Records for the exercise: Begin

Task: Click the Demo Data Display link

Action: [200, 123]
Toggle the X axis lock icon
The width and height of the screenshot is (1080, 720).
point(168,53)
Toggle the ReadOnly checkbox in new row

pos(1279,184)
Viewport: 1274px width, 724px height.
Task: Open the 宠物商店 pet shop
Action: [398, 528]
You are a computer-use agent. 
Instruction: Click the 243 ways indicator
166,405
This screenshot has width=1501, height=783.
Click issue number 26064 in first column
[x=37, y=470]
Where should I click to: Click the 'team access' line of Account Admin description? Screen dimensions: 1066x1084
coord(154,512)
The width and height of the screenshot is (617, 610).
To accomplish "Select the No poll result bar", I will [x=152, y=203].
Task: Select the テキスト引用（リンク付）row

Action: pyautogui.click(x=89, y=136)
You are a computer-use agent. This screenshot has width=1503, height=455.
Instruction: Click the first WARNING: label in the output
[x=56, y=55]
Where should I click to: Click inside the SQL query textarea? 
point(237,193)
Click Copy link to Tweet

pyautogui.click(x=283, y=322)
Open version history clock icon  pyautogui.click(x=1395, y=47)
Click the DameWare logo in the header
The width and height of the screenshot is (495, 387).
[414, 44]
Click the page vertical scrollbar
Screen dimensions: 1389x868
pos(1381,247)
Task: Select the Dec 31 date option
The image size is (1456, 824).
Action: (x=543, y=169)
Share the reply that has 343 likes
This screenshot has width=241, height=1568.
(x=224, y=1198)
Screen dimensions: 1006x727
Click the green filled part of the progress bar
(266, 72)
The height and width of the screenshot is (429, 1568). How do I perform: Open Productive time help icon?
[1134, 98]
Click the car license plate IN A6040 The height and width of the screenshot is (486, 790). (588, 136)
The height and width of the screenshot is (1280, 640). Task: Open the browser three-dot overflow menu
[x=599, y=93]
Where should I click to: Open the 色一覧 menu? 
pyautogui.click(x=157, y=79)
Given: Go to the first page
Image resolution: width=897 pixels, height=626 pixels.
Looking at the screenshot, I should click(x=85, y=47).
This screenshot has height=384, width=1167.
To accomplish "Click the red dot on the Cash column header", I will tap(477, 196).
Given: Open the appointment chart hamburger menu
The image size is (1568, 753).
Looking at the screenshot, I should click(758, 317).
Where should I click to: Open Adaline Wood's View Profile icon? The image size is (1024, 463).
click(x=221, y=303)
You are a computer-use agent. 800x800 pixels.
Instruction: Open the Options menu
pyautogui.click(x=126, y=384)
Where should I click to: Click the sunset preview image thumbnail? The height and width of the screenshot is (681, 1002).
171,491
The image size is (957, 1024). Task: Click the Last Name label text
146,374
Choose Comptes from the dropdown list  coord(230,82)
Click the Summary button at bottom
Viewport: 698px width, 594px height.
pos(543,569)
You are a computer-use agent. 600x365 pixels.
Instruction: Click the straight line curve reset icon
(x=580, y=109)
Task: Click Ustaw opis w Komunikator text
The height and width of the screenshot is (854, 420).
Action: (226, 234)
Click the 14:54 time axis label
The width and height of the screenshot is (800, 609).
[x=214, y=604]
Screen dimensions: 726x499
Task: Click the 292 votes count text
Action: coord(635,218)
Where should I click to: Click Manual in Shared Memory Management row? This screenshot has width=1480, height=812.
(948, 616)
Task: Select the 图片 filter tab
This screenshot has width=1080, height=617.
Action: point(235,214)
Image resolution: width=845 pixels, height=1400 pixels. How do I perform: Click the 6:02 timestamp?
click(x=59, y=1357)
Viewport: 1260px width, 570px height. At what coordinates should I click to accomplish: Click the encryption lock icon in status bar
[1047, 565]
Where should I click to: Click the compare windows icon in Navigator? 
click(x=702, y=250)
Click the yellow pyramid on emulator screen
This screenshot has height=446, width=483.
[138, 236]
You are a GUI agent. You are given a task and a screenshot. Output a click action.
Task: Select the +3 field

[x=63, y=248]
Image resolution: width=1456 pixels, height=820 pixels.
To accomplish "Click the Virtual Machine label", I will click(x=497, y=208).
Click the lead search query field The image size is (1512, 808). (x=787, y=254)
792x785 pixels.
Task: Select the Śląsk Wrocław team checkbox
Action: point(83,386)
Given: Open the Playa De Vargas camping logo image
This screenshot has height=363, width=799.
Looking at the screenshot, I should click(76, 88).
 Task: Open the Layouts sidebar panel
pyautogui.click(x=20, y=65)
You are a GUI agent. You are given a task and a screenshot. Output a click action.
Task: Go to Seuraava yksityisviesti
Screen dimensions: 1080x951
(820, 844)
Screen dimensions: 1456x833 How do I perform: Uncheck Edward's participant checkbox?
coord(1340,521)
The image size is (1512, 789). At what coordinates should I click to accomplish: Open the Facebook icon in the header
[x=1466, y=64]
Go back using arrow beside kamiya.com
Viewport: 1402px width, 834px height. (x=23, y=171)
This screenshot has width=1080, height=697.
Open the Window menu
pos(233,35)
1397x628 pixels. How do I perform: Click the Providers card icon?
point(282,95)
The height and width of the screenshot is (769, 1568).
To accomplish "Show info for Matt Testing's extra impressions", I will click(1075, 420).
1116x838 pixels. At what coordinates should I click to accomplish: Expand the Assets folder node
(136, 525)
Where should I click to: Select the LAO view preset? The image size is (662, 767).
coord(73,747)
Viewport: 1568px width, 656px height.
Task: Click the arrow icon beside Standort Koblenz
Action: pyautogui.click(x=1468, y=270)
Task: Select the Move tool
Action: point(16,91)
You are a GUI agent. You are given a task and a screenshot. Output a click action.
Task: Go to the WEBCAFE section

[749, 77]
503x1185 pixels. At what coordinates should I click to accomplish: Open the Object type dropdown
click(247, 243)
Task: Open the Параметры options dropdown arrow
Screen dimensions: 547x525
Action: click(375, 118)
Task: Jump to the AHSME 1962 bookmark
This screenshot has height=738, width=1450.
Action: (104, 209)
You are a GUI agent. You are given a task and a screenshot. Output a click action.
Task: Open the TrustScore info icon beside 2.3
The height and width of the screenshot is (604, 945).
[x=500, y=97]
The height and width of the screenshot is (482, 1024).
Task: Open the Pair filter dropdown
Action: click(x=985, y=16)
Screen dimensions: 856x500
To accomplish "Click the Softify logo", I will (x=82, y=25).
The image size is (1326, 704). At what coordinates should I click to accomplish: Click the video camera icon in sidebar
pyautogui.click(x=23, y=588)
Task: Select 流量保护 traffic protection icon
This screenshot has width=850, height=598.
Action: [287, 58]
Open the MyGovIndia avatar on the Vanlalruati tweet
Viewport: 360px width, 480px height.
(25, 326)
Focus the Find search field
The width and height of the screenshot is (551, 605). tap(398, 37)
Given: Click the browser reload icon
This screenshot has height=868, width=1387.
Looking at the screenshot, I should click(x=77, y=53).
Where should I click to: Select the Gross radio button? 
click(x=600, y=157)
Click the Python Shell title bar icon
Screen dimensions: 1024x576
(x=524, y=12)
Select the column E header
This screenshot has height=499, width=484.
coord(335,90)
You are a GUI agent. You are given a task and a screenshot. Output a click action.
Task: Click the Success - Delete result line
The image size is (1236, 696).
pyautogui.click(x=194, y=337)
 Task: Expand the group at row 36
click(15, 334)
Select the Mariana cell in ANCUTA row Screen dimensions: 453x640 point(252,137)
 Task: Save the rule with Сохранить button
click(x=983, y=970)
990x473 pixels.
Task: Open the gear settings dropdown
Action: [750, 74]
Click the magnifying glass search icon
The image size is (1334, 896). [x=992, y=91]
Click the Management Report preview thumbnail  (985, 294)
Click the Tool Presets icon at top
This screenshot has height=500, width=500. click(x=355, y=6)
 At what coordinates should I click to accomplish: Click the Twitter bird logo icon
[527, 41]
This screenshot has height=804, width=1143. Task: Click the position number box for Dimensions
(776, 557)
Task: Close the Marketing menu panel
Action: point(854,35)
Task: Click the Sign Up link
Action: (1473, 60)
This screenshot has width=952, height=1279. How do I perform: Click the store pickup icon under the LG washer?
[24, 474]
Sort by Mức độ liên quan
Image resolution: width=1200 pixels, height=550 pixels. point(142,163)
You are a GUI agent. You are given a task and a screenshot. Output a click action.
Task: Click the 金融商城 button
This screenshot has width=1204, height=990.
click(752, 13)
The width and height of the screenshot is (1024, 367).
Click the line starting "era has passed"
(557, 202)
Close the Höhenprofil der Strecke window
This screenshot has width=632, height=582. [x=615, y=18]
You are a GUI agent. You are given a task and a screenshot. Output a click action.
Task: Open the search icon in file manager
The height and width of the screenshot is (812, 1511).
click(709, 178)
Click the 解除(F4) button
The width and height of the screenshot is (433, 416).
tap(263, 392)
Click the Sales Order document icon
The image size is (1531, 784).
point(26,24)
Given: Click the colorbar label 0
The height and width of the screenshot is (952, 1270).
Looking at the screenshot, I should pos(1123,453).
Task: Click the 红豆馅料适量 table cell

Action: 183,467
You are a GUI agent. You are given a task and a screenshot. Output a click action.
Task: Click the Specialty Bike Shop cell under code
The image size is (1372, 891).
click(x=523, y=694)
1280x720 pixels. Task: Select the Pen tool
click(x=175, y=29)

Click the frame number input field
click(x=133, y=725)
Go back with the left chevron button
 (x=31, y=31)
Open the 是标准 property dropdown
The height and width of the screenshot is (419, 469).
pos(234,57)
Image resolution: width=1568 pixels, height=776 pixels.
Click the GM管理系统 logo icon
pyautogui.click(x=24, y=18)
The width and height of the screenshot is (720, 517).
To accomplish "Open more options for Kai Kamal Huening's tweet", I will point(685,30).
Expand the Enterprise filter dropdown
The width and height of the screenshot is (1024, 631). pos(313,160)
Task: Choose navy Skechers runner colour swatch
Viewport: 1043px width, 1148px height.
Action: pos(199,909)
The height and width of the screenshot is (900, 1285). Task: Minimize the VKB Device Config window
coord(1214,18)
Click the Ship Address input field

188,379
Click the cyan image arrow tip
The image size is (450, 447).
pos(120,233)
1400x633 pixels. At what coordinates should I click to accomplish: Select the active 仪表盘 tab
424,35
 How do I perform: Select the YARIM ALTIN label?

Records for the exercise: End

## Task goal
A line qualifies when it holds the word "info"; report all qualifying lines from the records above.

## Task solution
To accomplish "Show info for Matt Testing's extra impressions", I will click(1075, 420).
Task: Open the TrustScore info icon beside 2.3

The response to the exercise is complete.